>> START Selected passage

# So this is the "Final Plan"



## jagmanx (Mar 23, 2018)

After a good deal of research and guidance from forum members (Many thanks)
I have arrived at tis rough plan

1 Leave "Blighty" asap early May
2 Tunnel and drive through France to Delle near Belfort (10 day)
3 Enter Switzerland (£30 vignette) and tour via Lucerne, Interlaken, Chateaux D'Oex then the Rhone valley. Maybe 10 days
4 Exit to Italy via the Simplon pass.
5 Travel south (west coast) some lakes then via Pisa Florence and Sienna to Sicily (1 month)
6 Tour Sicily (up to 1 month)
7 Travel north on the east side to Venice Padua more lakes (again 1 month)
8 Back to Calais via Austria and Germany etc crossing Austria using the "No Tolls route" suggested by "John H" (10 days)

So 4 months all in all 3 months in Italy 
10 days in France
10 days in Switzy
90 days in Italy
10 days in Austria / Germany / Belgium / France

All very flexible !

I anticipate spending up to £1000 a month (all in except yearly MoHo costs).
This is almost the same as we spent
a) in 2017 in UK and ROI (Scotland and Wales as well)
b) in 2016 on our tour to Scandinavia  (Denmark Norway Finland Sweden Denmark and then Euroland to Calais)

The 2 extra costs may well be 
1 Alpine Tunnels ..But trying to avoid
2 Road tolls in Italy ..but will use sparingly
3 Tourist costs (entrance fees etc)

My costs estimates includes amounts for both the above

Switzerland camping at proper sites is not cheap but there are good alternatives
Many will know that we are well served in France (aires) Italy (sostas) Austria and Germany (stellplatz)
I have 2 sources of European info (French and Dutch) but I cannot provide the links as Admin sees this as inappropriate !


----------



## mid4did (Mar 23, 2018)

Adventure ahead,enjoy:have fun:


----------



## jeffmossy (Mar 23, 2018)

Sounds like a good plan to me . Enjoy :wave:


----------



## robell (Mar 23, 2018)

wow! that looks like a really good plan. Hope you really enjoy your trip and have a good adventure :wave: Let us have some updates of course:have fun:


.

>> END Selected passage
>> START Supplied information

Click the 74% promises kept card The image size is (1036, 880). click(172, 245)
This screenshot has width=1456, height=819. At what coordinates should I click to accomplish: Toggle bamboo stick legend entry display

>> END Supplied information

Your tasks ->
**1.** In the trip plan thread, rewrite everything from "b) in 2016 on" down to "as inappropriate !", putting "the Nordic countries" in place of "Scandinavia".
**2.** Give the username of every person who posted in the trip plan thread.
**3.** Continue the trip plan thread by adding one more reply after its last post.

Answers to the tasks ->
**1.**
b) in 2016 on our tour to the Nordic countries  (Denmark Norway Finland Sweden Denmark and then Euroland to Calais)

The 2 extra costs may well be 
1 Alpine Tunnels ..But trying to avoid
2 Road tolls in Italy ..but will use sparingly
3 Tourist costs (entrance fees etc)

My costs estimates includes amounts for both the above

Switzerland camping at proper sites is not cheap but there are good alternatives
Many will know that we are well served in France (aires) Italy (sostas) Austria and Germany (stellplatz)
I have 2 sources of European info (French and Dutch) but I cannot provide the links as Admin sees this as inappropriate !

**2.** jagmanx, mid4did, jeffmossy, robell

**3.**
----------



## Pauljenny (Mar 23, 2018)

I love planning. 

It will be interesting to see how your plans pan out. good luck.

                                                                   No matter how carefully we plan, something always goes ast
ray.


----------



## jagmanx (Mar 23, 2018)

*Thanks to all*

I will post details and photos etc in due course !


----------



## vanmandan (Mar 23, 2018)

I'm sure you'll enjoy Sicily....I spend 6 months of the year there.
you might find this site useful..... a mix of campsites & wild spots.....

Review of Sicilian campsites Spring 2007

for camping in the south east, I'd recommend....

Chi siamo

rather than Scarabeo.

they're right next to each other....with access to a lovely beach.

have a great time,....enjoy the sunsets.
ciao, D.


----------



## izwozral (Mar 23, 2018)

My feet came over all itchy reading this, looks fantastic, enjoy.


----------



## Clunegapyears (Mar 23, 2018)

Phil and Nora

Looks like a super trip. A real mix of scenery and culture. We went to Italy for 1 month and stayed for 6. Driving south you will acclimatise to the increasing chaos, poor driving and charm. We met vanmandan in sicily at camping Corelli ... a really lovey site (you get your own bathroom) in a stunning location. 

Love to hear about the travels as you go.


----------



## RichardHelen262 (Mar 23, 2018)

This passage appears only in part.